Some dummy where I worked, disposed of some sodium hydroxide in the dumpster and the trash truck made it across the street to the next pickup before starting to smolder. When they activated the compactor it caused the powder to be expelled and landed on half a doz cars. The results involved two fire trucks and a hazmat team. That stupid mistake cost several grand and a fine from OSHA.
As with all chemicals, there are procedures to follow and safe ways to use them. Ignorance and serious chemicals don't mix well.
Information not shared. is wasted.
Roasting is done on sulfide ores (including galena, lead sulfide) to convert them to oxides. The oxides are either reduced to metals by heating with carbon, or dissolved in acids and reduced to metals by electrolysis, plating them out.

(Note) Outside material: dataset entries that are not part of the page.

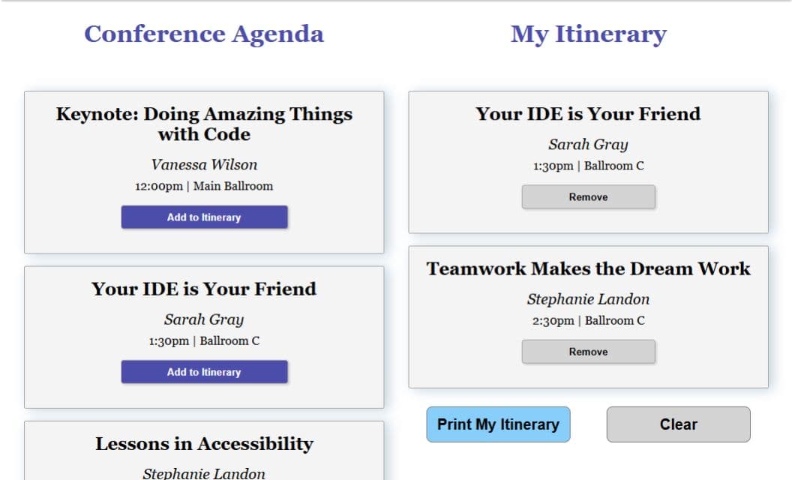Click itinerary card title 'Your IDE is Your Friend'
Image resolution: width=792 pixels, height=480 pixels.
[x=589, y=114]
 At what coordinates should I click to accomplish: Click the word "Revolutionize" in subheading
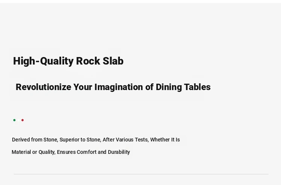(x=43, y=87)
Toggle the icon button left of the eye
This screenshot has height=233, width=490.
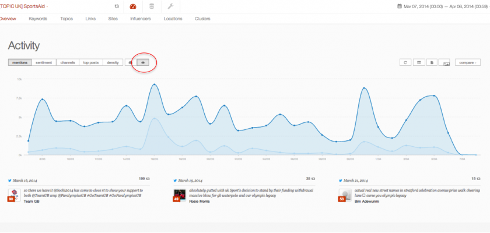click(x=130, y=62)
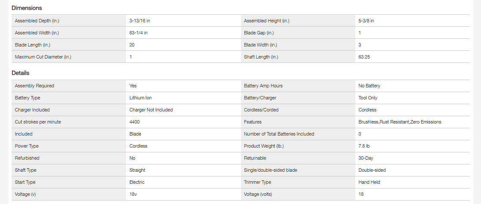Click the Cut strokes per minute label

point(38,122)
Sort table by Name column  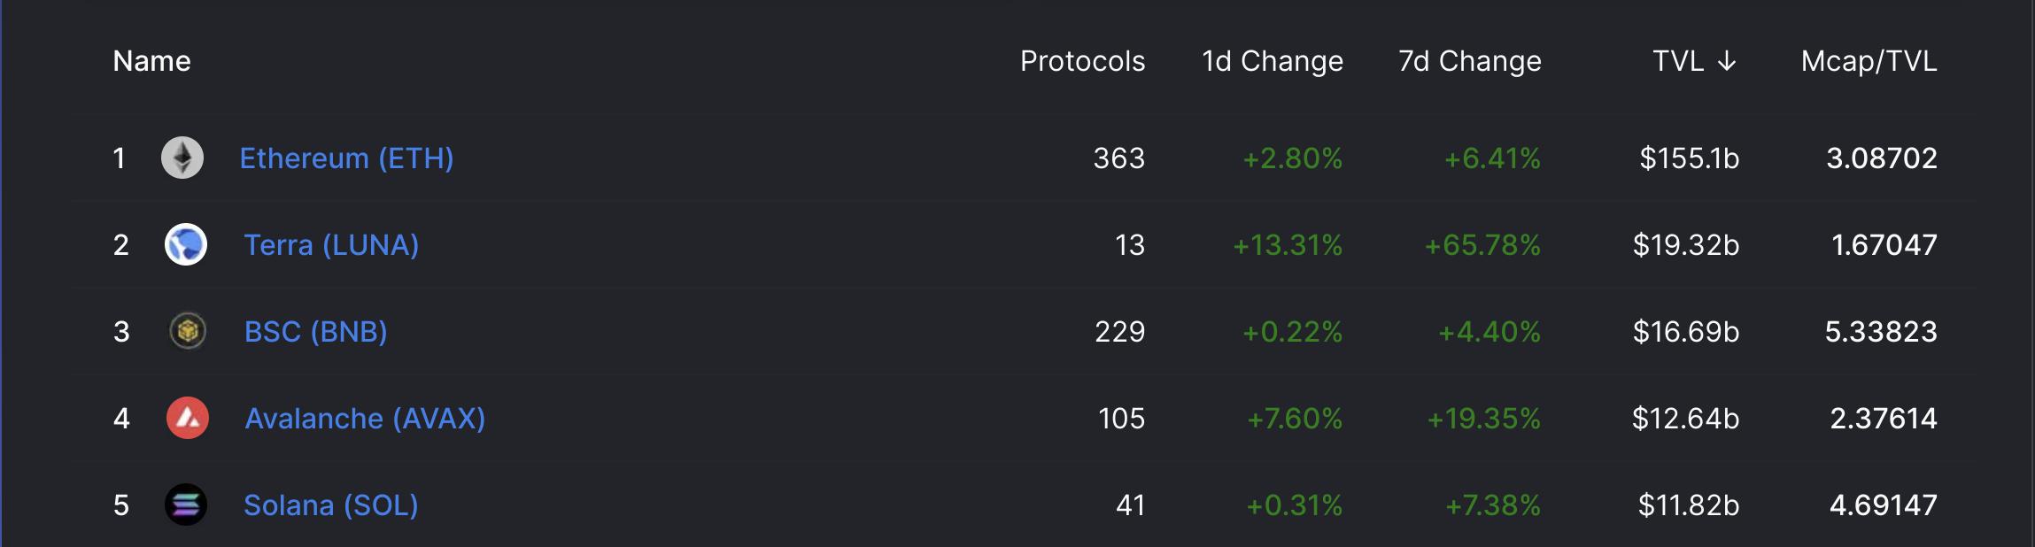[151, 61]
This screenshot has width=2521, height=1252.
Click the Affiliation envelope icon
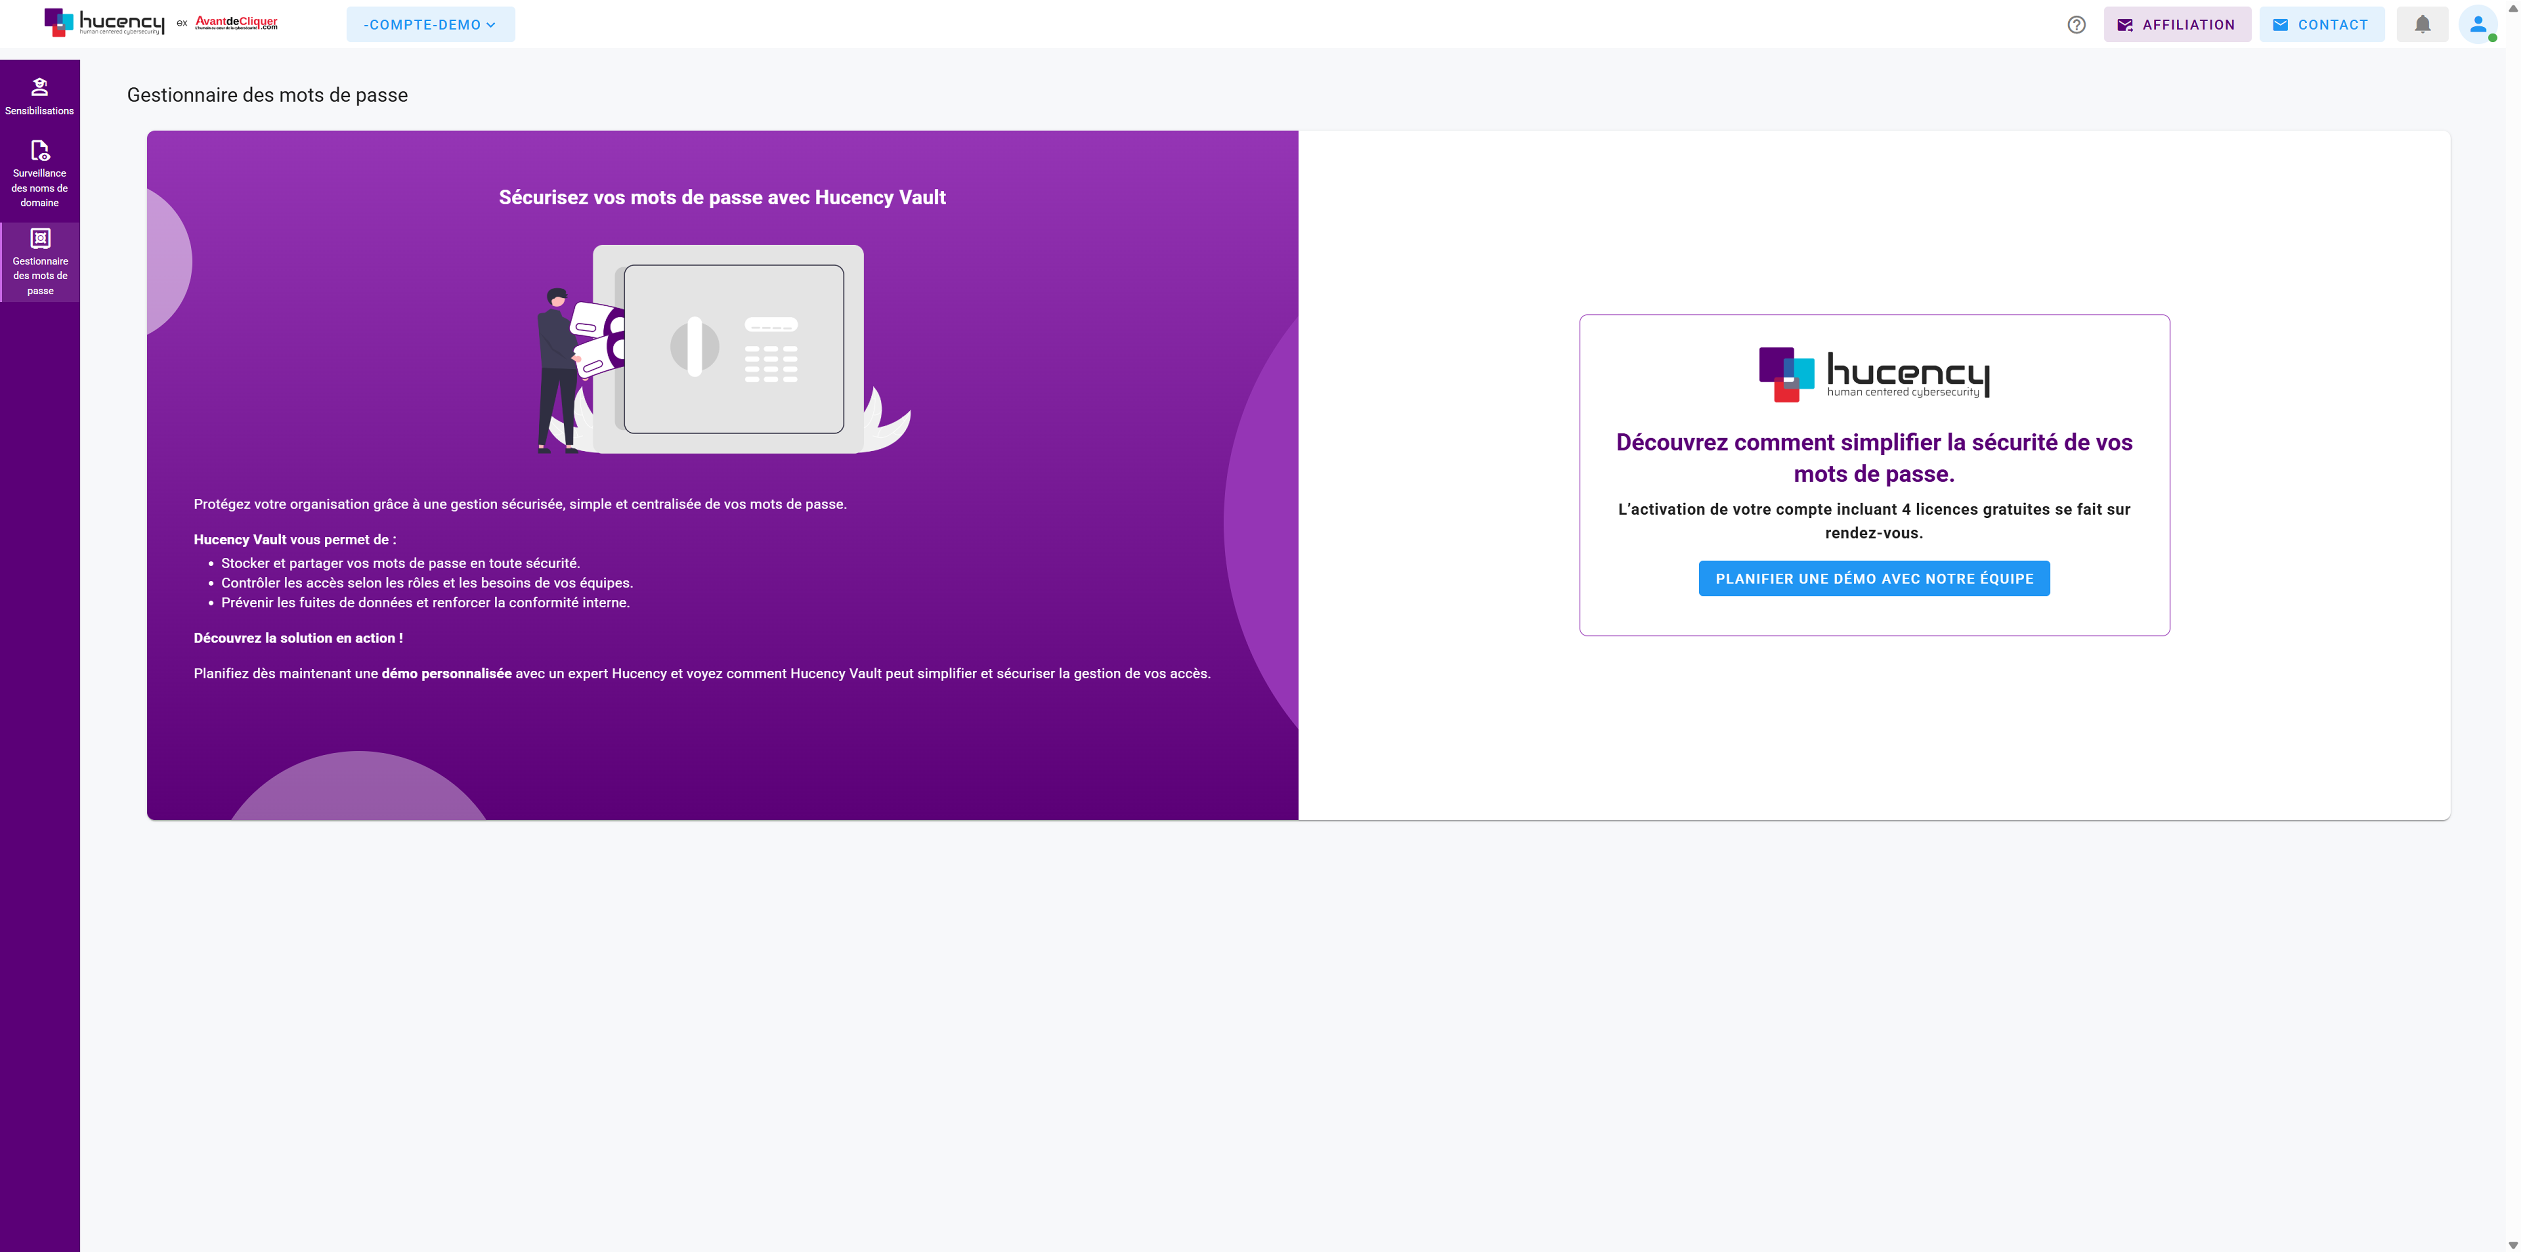[x=2125, y=24]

Looking across the Periodic Table from left to right (and ignoring Hydrogen, which is kind of unique), we find that water soluble compounds of the elements on the left tend to be strong alkalis (bases), while those of the elements on the right are strong acids. Alternatively, we can note that the elements in the column on the left tend to be strongly metallic, while those in the right-hand column are strongly non-metallic. As we go from left to right, the metallic characteristics get weaker and the nonmetallic characteristics get more pronounced.

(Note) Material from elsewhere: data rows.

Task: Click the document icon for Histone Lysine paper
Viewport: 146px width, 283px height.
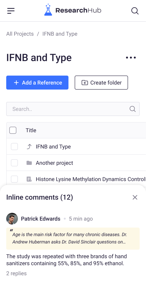Action: point(29,179)
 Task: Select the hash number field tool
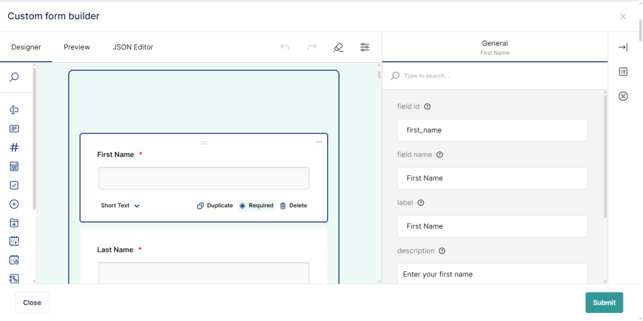(x=14, y=148)
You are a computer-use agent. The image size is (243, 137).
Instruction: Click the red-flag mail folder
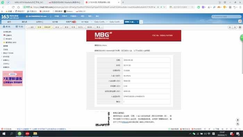tap(7, 35)
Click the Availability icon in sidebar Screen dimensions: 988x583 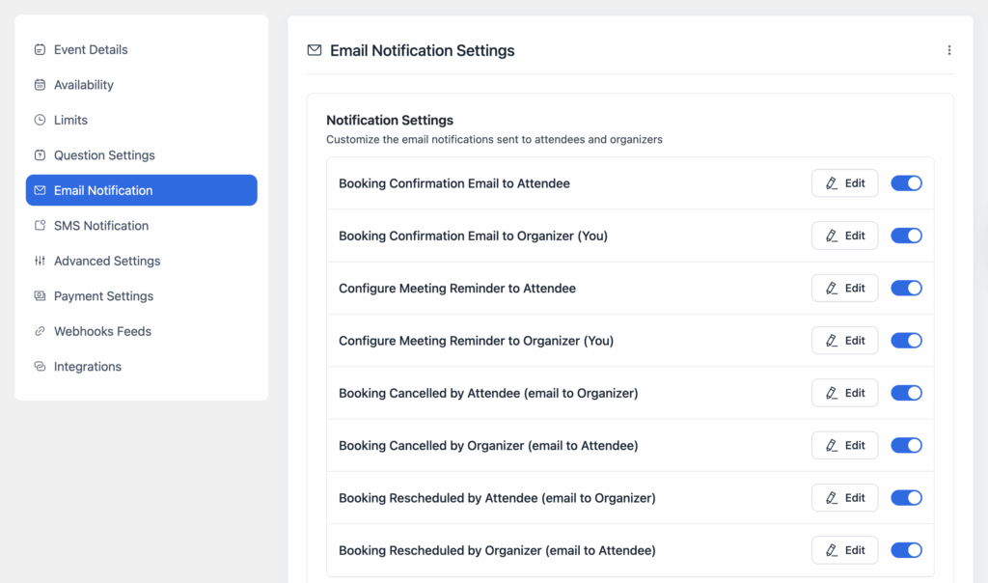point(39,84)
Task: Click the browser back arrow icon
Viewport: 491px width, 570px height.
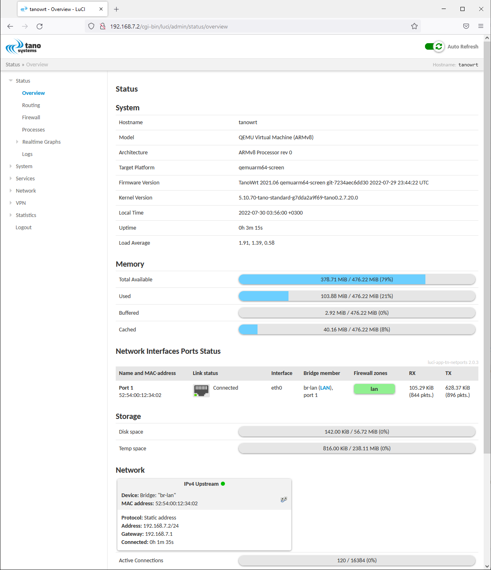Action: pos(10,26)
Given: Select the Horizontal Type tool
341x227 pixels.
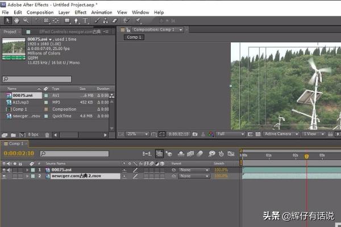Looking at the screenshot, I should pyautogui.click(x=84, y=20).
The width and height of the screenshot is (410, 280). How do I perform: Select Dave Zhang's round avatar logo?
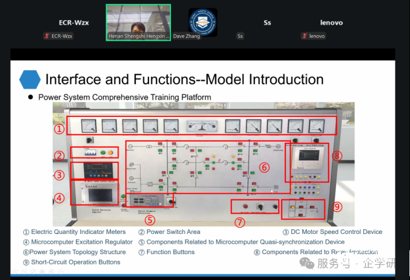coord(203,23)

The elements in the middle can act as metals or non-metals, depending upon what they are reacting with. Lead or zinc are in the middle, so they can react as metals do with a strong nonmetal acid like hydrochloric acid, reacting to form lead or zinc chloride. Lead is much less reactive than zinc, but they both react in this manner. The chlorides will dissolve to a greater or lesser extent in the water that carries the acid.
Lead and zinc can also act like nonmetals, reacting with a strong metallic alkali like sodium hydroxide the way a nonmetallic acidic element like chlorine would, forming a plumbate or zincate. Again, lead is much less reactive than zinc, so if you had a mixture of lead and zinc, the zinc would react first. The plumbate or zincate would dissolve, depending on their solubilities, in the molten sodium hydroxide or in its water solution.
Speaking as one who has had a more than sufficient number of chemical burns in my career, I would say that alkalis do much more and much more painful damage to the skin than most acids, given the same exposure and time before washing off. Sodium hydroxide is also deliquescent, which means that out in humid air, it will absorb enough moisture to liquefy. On the old beam balances, it took a good technician to weigh the stuff out quickly enough so the atmospheric moisture didn't add to the weight. Tossing some of this moisturized alkali into a pot of molten lead and stirring it good would be mapping yourself out for an ambulance ride if you aren't careful. "Careful" meaning all the personal protective equipment MaryB mentioned in her post.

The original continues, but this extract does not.